House GOP scraps Iran war powers vote, dodges Trump embarrassment

House GOP scraps Iran war powers vote, dodges Trump embarrassment

House Republicans abruptly canceled a scheduled Thursday vote on legislation that would have forced an end to the U.S. conflict with Iran, sidestepping what appeared to be certain passage and protecting the Trump administration from a legislative rebuke.

The move prompted sharp criticism from Democratic leadership. House Democrats Hakeem Jeffries, Katherine Clark, and Pete Aguilar denounced the decision in a joint statement, accusing Republicans of acting as a "wholly-owned subsidiary of the Trump administration" and pulling the measure to avoid a vote that "would have passed with bipartisan support."

The Democrats charged that Trump had "forced America and our men and women in uniform into a reckless and costly war of choice in Iran" without clear objectives, an exit strategy, or the congressional authorization required by law.
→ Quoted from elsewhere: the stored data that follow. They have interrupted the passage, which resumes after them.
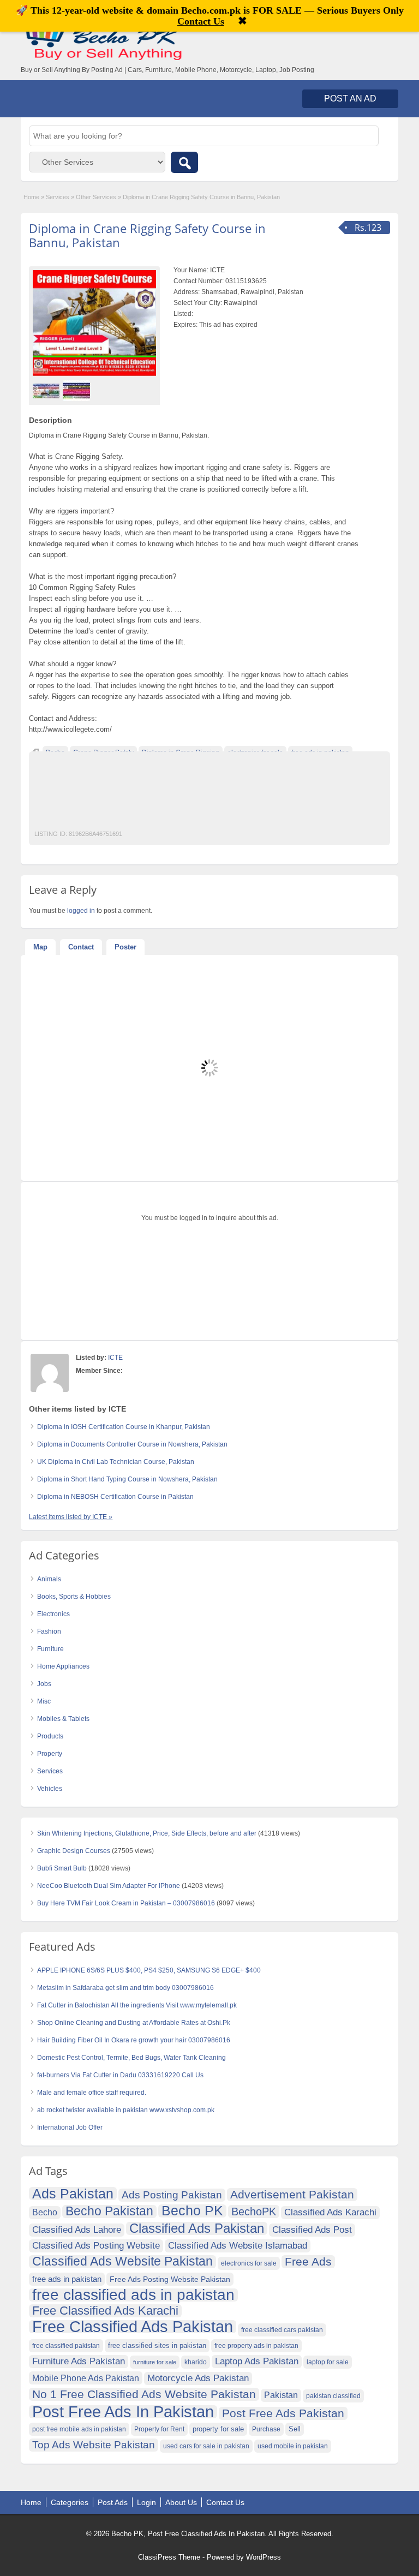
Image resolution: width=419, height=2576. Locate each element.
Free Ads (308, 2261)
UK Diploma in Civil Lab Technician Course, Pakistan (115, 1462)
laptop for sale (328, 2362)
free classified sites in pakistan (157, 2345)
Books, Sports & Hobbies (74, 1596)
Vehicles (49, 1788)
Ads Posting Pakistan (172, 2195)
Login (146, 2502)
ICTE (115, 1357)
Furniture (50, 1649)
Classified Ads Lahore (76, 2230)
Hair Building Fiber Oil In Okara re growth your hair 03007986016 (133, 2040)
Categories (69, 2502)
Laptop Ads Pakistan (256, 2361)
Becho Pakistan (109, 2211)
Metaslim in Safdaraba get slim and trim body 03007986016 (125, 1988)
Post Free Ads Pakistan (283, 2413)
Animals (49, 1579)
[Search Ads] (184, 162)
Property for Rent (159, 2429)
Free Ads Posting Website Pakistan (170, 2279)
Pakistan (281, 2395)
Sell (295, 2429)
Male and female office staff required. (91, 2092)
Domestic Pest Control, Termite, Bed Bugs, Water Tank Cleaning (131, 2057)
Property (49, 1754)
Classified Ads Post (312, 2230)
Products (50, 1736)
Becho (44, 2212)
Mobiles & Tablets (63, 1719)
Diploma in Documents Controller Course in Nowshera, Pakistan (132, 1444)
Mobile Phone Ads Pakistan (85, 2378)
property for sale (218, 2429)
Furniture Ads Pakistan (78, 2361)
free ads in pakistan (66, 2279)
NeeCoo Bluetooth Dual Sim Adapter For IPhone (108, 1886)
They specifically named Defense Secretary Pete Hegseth as jointly responsible for the decision to go to war.

Republican lawmakers acknowledged the resolution had momentum. Brian Fitzpatrick, a Philadelphia-area representative who broke ranks last week to support similar Iran war powers legislation and drew Trump's personal ire for the vote, predicted the measure would pass when brought back. "The next time they bring it, it's passing," Fitzpatrick said.

The vote has been rescheduled for June after the congressional recess. Among the Republican representatives absent Thursday but expected to vote in June is Kentucky's Thomas Massie, a longtime skeptic of U.S. military involvement in Iran. Massie lost his primary election this week to a Trump-backed challenger, a development that came after the president's frustration with Massie's role in forcing the Justice Department to release files related to Jeffrey Epstein, the late financier with whom Trump had long socialized.

The cancellation represents the latest signal of eroding support for the administration's Iran policy within Congress. Earlier in the week, four Republicans joined Senate Democrats in advancing a companion war powers resolution, marking the eighth attempt by the upper chamber to move the bill.

Author James Rodriguez: "When House Republicans have to hide from a vote they know they'll lose, it tells you everything about the political ground shifting beneath them on foreign policy."